Leading National LGBT Organization Names First Woman, First Black President

Aisha Moodie-Mills to take the helm at the Victory Fund and Institute. In an exclusive interview with BuzzFeed News, Moodie-Mills talks about working to bring change to the organization.

WASHINGTON — The Victory Fund and Institute has picked Aisha Moodie-Mills — a black woman who has spent the past six years working to get the LGBT community to take diversity issues seriously — as its new president and CEO.

Both within the organization and among leaders of other national LGBT organizations, Moodie-Mills' presence as a black lesbian stands in contrast to the predominantly white and gay male makeup of these groups.

She began her LGBT activism in 2009, advocating for the DC Council to pass marriage equality legislation — a campaign that was noted for its outreach to communities of color.

At the Center for American Progress, where she has worked since 2010, she began the FIRE initiative to talk about and advocate for issues at the intersection of race, class, and sexuality.

Now, she'll take the helm of the Victory Fund and Institute, overseeing a $4 million annual budget, 18 employees, and a mission to support and train out LGBT people to run for office and staff political jobs.

Talking with BuzzFeed News, she said that she knows that needs to change — and that part of what has her excited about the job, which she starts April 7, is her belief that Victory's leadership knows that as well.

"Victory has been thinking about this, certainly before me, and I think I am a manifestation of the forward-thinking of the organization, and that's a great legacy to be able to build upon," she said. "I was impressed that they, as a … not really diverse group — there are only like a handful of women and everyone there is white, so they're not a very diverse group — how they came to it themselves that they need to do something different and that they needed to think much longer into the future — a 20-year plan — and that this 20-year plan needs to reach people that they've never reached before."

Moodie-Mills has been a constant presence in the LGBT conversation in DC through her work at CAP and in other venues. She described herself as "a federal political girl" before her local LGBT activism began, focused on political fund-raising for the Congressional Black Caucus PAC and through her own consulting firm.

"[T]hat's … all that I ever knew — before I fell in love with this lovely girl named Danielle, and the politics became very personal to me." The two are now married.

As the new president of Victory Fund and its educational arm, Victory Institute, she said her focus will be on time-consuming, grassroots work in places where there are no or very few out LGBT elected officials, specifically pointing to "the South and the plains states" and other areas lacking out LGBT representation, from city councils to statehouses.

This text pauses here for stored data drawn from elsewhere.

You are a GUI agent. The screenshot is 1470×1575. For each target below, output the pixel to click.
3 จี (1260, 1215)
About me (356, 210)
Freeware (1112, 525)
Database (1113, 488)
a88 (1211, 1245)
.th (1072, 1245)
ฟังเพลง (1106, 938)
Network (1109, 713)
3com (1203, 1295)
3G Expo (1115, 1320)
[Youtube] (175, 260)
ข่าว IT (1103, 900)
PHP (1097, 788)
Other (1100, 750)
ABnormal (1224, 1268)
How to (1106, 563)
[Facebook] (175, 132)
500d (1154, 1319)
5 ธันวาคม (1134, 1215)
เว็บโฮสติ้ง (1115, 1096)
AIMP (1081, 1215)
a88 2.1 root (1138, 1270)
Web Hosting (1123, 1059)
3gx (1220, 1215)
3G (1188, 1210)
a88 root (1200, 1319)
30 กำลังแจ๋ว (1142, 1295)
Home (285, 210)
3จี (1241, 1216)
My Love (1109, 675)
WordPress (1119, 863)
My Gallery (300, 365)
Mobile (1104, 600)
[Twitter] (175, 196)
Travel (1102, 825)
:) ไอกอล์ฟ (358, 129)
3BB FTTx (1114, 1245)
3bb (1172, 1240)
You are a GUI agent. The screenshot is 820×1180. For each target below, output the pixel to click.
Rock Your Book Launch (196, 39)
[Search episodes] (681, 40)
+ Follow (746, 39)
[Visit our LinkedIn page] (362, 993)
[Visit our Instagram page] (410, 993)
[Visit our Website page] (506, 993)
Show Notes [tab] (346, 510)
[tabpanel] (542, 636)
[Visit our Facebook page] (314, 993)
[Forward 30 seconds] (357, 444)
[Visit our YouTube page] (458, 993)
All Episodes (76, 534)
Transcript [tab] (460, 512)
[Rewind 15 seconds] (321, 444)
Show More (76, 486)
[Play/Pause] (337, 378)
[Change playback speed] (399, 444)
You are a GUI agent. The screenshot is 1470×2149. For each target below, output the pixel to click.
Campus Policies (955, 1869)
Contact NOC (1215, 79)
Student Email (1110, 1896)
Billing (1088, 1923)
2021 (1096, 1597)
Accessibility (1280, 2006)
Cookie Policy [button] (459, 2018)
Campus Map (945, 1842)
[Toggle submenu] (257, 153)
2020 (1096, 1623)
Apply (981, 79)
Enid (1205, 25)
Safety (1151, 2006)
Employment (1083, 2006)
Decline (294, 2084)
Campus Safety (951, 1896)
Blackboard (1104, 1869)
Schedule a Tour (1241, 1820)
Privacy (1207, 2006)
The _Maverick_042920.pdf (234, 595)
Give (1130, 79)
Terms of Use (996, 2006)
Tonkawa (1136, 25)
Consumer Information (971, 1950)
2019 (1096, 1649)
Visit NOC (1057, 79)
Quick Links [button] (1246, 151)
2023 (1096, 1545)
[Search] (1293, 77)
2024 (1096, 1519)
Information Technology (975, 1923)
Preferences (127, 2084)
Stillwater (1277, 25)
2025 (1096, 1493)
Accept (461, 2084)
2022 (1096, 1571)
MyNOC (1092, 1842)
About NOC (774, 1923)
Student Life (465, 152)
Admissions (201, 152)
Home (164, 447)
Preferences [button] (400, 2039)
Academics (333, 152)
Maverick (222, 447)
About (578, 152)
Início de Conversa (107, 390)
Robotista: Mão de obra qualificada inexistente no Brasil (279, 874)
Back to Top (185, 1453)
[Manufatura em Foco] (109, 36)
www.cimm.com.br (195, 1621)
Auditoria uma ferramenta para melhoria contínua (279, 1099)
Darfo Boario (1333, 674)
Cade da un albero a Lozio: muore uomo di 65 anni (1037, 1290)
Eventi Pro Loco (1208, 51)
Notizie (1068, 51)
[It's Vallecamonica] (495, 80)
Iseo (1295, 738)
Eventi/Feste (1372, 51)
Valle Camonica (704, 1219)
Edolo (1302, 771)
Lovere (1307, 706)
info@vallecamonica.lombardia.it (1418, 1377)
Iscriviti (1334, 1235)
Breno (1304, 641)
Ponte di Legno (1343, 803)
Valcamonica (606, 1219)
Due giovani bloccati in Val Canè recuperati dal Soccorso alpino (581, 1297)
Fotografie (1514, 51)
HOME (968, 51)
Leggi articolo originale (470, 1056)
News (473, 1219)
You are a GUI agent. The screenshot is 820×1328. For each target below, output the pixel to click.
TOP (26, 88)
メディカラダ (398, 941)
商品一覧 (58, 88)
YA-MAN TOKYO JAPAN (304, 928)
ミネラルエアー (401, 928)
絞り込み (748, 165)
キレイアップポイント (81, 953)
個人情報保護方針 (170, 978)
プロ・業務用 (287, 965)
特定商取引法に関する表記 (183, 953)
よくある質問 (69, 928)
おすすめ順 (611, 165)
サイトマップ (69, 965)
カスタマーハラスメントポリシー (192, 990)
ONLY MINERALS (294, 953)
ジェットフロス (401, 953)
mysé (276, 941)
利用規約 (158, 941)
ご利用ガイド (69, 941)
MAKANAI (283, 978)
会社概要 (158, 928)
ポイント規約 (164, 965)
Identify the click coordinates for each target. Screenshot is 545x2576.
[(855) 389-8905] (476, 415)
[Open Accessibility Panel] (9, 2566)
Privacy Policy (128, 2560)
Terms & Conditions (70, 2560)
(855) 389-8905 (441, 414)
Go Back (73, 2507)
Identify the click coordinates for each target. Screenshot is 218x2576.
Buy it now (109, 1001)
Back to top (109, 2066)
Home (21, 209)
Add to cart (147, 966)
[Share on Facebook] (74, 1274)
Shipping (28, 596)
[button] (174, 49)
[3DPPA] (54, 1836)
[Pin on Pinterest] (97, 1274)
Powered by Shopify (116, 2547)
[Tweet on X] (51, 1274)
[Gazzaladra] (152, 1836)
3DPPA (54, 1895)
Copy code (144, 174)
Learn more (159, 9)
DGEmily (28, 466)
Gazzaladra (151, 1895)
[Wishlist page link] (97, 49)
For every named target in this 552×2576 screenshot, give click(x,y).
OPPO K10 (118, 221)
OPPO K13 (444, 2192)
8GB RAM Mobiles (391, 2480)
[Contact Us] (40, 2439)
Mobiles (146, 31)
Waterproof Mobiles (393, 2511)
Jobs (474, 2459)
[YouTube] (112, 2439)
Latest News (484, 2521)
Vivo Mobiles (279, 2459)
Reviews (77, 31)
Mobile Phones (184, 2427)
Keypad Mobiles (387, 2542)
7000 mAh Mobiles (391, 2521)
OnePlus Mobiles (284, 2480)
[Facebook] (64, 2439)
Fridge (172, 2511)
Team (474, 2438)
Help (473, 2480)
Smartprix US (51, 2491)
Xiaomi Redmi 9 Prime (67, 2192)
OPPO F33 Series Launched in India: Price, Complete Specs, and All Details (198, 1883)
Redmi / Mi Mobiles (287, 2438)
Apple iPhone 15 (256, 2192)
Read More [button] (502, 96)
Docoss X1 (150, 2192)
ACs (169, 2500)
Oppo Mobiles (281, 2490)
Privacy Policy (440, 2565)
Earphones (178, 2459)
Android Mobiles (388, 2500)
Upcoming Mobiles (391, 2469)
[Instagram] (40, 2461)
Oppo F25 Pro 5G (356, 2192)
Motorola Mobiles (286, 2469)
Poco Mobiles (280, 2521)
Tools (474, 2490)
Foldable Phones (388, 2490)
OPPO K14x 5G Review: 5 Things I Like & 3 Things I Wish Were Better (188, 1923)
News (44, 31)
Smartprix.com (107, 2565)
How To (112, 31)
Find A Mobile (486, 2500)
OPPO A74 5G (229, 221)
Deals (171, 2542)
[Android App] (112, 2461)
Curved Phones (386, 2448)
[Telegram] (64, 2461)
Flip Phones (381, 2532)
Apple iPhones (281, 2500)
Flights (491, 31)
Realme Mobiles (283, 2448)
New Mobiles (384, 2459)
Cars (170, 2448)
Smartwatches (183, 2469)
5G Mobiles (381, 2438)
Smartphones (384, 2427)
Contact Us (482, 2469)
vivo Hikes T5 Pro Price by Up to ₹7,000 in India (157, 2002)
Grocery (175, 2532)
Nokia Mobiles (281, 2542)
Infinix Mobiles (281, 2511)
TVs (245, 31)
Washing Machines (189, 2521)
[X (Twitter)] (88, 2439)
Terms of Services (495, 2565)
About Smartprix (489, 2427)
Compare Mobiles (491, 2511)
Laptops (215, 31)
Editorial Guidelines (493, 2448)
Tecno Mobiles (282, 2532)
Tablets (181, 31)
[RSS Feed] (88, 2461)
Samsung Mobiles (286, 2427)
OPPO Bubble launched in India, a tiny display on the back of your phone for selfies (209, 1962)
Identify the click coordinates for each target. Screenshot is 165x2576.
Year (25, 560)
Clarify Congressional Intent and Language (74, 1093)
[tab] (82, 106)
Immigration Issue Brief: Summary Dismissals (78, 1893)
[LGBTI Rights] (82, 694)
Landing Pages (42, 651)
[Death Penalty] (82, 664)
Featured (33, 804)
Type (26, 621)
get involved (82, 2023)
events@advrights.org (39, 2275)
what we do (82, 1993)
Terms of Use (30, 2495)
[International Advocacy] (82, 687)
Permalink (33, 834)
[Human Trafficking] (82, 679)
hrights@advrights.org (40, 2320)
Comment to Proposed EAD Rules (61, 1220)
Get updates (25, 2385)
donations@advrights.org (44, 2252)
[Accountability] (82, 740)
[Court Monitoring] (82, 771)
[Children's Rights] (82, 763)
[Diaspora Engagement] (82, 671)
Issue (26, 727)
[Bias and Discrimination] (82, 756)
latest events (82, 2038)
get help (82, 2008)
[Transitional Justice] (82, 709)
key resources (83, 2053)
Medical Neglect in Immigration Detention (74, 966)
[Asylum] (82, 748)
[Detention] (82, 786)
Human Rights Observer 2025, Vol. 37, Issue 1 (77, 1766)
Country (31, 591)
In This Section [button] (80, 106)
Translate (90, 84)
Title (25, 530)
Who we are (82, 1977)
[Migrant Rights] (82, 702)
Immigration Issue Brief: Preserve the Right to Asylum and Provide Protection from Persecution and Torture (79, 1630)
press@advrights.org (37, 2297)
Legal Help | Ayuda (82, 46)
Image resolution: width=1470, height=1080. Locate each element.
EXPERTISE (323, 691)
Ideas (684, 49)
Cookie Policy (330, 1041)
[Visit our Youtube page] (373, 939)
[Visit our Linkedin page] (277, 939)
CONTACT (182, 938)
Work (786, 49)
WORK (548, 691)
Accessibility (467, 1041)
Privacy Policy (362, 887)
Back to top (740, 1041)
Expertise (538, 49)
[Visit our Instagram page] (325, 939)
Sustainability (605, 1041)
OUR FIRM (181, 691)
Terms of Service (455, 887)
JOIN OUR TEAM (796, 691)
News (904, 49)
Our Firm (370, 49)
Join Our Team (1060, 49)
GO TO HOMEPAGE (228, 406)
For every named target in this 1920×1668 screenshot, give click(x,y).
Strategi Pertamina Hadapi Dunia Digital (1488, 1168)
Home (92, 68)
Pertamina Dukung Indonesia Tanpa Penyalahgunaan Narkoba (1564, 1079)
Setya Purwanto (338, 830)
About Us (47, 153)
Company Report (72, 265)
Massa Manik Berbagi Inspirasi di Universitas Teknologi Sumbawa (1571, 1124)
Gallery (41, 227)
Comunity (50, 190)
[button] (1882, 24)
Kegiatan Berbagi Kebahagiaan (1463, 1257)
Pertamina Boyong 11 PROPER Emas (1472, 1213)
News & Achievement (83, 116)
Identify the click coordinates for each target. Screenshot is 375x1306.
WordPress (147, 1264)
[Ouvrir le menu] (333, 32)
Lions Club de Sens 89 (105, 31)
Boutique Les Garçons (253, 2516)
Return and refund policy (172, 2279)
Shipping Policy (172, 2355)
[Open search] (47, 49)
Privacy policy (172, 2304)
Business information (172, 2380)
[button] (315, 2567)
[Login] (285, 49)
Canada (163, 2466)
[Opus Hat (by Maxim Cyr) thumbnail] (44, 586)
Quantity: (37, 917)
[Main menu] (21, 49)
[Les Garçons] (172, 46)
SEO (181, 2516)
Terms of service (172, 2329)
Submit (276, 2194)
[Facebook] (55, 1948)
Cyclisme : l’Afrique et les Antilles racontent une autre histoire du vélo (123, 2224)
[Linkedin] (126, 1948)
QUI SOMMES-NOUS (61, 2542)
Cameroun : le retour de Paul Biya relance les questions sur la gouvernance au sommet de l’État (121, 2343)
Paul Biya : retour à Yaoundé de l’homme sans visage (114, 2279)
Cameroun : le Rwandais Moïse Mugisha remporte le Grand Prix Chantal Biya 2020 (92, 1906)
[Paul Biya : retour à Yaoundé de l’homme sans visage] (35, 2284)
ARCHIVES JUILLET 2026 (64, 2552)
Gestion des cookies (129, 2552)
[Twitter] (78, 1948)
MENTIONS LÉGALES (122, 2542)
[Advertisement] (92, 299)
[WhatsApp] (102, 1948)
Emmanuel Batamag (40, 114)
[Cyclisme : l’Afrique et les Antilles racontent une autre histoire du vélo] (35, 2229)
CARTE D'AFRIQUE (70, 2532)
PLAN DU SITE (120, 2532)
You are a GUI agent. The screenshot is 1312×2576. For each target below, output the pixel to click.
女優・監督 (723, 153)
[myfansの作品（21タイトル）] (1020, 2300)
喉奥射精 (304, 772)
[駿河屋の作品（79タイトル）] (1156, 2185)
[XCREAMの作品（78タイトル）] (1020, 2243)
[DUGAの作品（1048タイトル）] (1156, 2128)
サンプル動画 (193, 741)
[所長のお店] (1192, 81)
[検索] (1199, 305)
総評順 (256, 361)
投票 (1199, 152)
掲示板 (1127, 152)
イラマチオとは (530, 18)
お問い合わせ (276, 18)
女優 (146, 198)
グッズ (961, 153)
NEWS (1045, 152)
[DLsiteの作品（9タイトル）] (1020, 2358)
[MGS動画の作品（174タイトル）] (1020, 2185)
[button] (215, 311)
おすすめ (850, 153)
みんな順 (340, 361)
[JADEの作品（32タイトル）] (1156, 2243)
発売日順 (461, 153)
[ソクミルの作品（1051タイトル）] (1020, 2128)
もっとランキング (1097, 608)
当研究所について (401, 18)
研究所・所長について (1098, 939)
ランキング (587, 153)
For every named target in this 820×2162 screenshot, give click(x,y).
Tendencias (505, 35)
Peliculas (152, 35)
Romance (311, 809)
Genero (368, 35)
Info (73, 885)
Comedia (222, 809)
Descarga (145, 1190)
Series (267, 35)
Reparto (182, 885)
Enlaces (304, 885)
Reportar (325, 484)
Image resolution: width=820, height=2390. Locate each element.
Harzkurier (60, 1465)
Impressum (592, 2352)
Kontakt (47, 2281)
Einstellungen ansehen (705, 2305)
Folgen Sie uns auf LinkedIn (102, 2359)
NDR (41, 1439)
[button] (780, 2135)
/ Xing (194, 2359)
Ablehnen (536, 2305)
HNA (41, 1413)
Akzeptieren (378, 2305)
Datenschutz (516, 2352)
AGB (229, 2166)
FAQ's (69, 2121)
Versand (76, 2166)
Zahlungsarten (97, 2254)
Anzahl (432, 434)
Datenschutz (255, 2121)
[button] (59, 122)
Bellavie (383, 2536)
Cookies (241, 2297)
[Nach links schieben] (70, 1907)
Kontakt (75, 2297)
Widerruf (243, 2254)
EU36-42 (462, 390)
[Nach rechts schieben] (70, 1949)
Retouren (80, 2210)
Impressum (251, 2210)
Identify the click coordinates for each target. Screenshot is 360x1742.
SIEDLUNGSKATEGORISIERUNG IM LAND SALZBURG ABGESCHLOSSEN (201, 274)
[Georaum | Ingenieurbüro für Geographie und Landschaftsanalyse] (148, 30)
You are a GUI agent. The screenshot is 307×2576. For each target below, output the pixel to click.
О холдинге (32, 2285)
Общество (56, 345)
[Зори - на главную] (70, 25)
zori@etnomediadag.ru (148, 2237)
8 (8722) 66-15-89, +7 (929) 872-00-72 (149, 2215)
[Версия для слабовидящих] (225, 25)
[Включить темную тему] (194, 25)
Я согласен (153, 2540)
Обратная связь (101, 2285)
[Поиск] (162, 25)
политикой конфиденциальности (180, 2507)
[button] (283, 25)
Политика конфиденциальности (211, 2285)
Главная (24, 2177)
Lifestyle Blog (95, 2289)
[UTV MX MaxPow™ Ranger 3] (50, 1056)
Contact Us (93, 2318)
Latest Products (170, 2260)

They will do that, she said, by going to those places and listening to the LGBT community and bringing new candidates on board and on the ballot.

"What matters in Kansas City is who's sitting on your city council that's going to constantly be beating back religious attacks on freedom, in support of LGBT people," she said. "That's what matters to your day-to-day quality of life. We need to stock more people like that."

"We're not going to win North Carolina if we don't find and cultivate members of the African-American community who also happen to be LGBT to run," she said. "We have to go places and actually make sure that our constituents know that we care about the populations that's there and that the people we are supporting to run reflect the demographics of the people there."

In addition to people of color, Moodie-Mills also pointed to a focus on training transgender people to run for office and supporting women candidates, referencing the only out senator: "Tammy Baldwin is our beacon of hope, but there just haven't been a lot of Tammy Baldwins up and down the ballot."

Moodie-Mills believes the board agrees with this path forward, and sees her role as helping the board to execute these changes, "and then certainly help the broader constituency of Victory Fund get comfortable with that." But she was blunt in assessing that the changes will take time and education.

"Maybe everyone who attends [the group's fundraising] brunches aren't necessarily comfortable with the grassroots idea of cultivating people from the community out, as opposed to just picking whoever they want from Washington," she said, "so, I think that there's going to be an education curve there, but I'm very encouraged by the fact that, seemingly, the board already is on board with the idea that we have to do something different."